Le deuxième critère concerne l’accord avec le sucré. Un dessert très riche en chocolat appelle souvent un thé noir structuré ou un oolong légèrement torréfié. Avec une tarte citron meringuée de Duclef, un thé vert léger ou un Earl Grey peut apporter un contraste plus net. Pour une babka, un roulé à la cannelle ou un gâteau aux notes de caramel, les thés noirs ronds employés chez Mercredi Biscuiterie trouvent plus naturellement leur place. Ces associations restent des pistes, non des règles rigides : le plaisir vient aussi de l’essai.
Le troisième repère est le moment de la journée. Avant une journée de travail, Shoukâ, qui ouvre dès 8 h 30 du mardi au samedi, permet de choisir entre café et thé sans changer d’adresse. Pour une halte dominicale dans les Pentes, À chacun sa tasse présente une amplitude intéressante. Les établissements du Vieux-Lyon sont davantage adaptés à une pause pendant une balade, à condition d’accepter une fréquentation plus dense les week-ends et durant les vacances.
Le budget compte, lui aussi, sans devoir dicter toute l’expérience. Une théière à 4 € chez Ô passage n’a pas la même vocation qu’une sélection à 18 € chez Cha Yuan. Entre les deux, les cartes de 4,50 à 6,50 € forment le cœur de l’offre lyonnaise présentée ici. Pour maîtriser la dépense, mieux vaut choisir une maison où le thé et la pâtisserie sont tous deux désirés, plutôt que d’ajouter mécaniquement une douceur par habitude. Chez Nous, les formats et prix annoncés rendent par exemple possible une pause simple autour d’un thé de 450 ml.
Enfin, la notion d’ambiance cosy mérite d’être interrogée.
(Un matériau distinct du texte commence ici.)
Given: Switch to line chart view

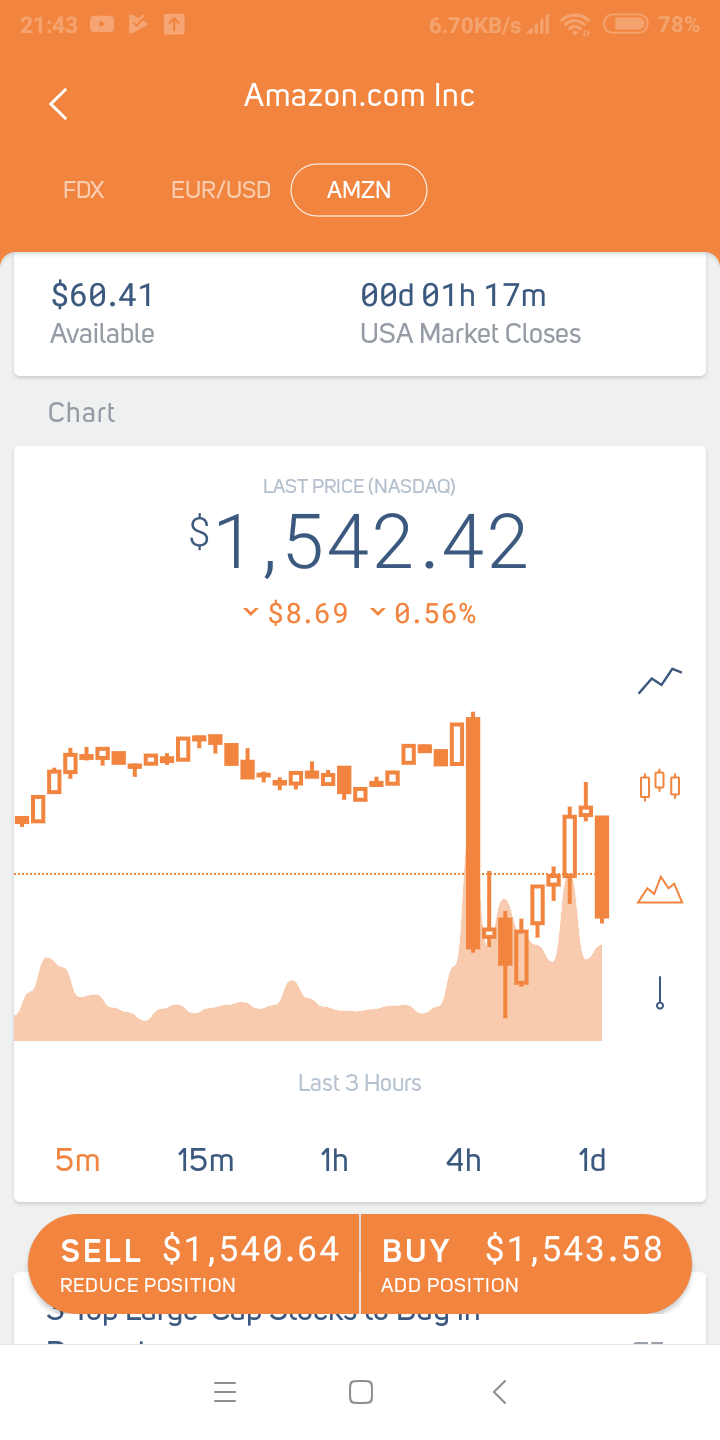Looking at the screenshot, I should click(660, 681).

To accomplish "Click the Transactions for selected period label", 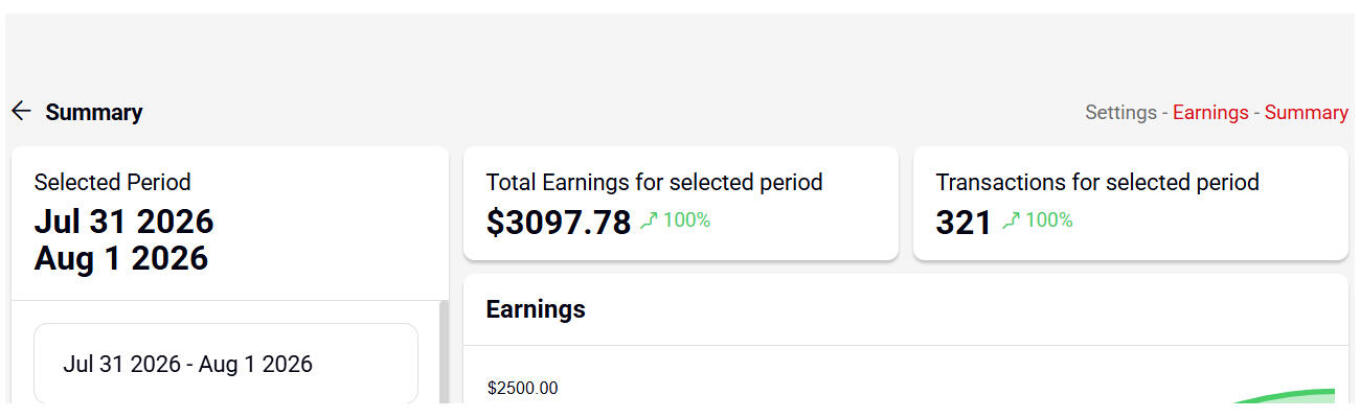I will [1097, 182].
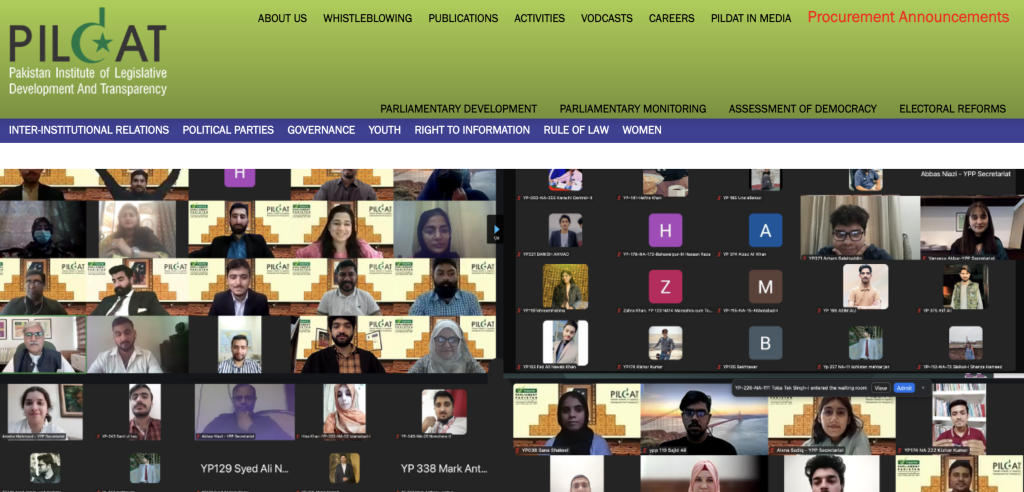Click the next-page arrow on left video grid
Image resolution: width=1024 pixels, height=492 pixels.
click(494, 229)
Un canapé confortable n’est pas une garantie de qualité, pas plus qu’un décor ancien ou des suspensions design. L’essentiel se mesure dans l’attention portée à l’eau, à la tasse, à la fraîcheur des pâtisseries et à la possibilité de rester sans être pressé. Le sablier de Mercredi Biscuiterie, les théières adaptées de Cha Yuan ou les livres de Bernachon sont de petits indices concrets de cette attention.
Pour prolonger une journée culturelle par une boisson chaude, le calendrier du festival In Voce Veritas à Lyon peut aussi donner un prétexte à une halte sur la Presqu’île ou dans le Vieux-Lyon. Un salon de thé bien choisi ne remplace pas une sortie ; il lui donne une respiration et prolonge, à sa façon, la conversation avec la ville.
Quel salon de thé lyonnais choisir pour découvrir de nombreux thés ?
Cha Yuan, au 7-9 rue des Remparts-d’Ainay dans le 2e arrondissement, propose environ 250 références et un accompagnement utile pour choisir la famille de thé, la théière et le mode d’infusion.
Où trouver des pâtisseries maison avec un thé dans le Vieux-Lyon ?
Duclef, 10 rue de la Bombarde, fabrique sur place cakes, madeleines, financiers, cinnamon rolls et tartes. Le Luminarium et Ô passage proposent aussi des pâtisseries avec leurs cartes de thé.
Existe-t-il un salon de thé avec une offre végane et sans gluten près de Lyon ?
Nous, au 105 avenue Édouard-Millaud à Craponne, propose notamment cookies, moelleux au chocolat, fondants au marron et cheesecakes adaptés à ces régimes, ainsi qu’une offre salée à midi.
Quel budget prévoir pour un thé et une pâtisserie à Lyon ?
Dans les adresses présentées, un thé se situe le plus souvent entre 4 et 6,90 €, tandis qu’une pâtisserie coûte généralement entre 3 et 8 €. Les thés de dégustation spécialisée peuvent atteindre un tarif supérieur selon leur origine.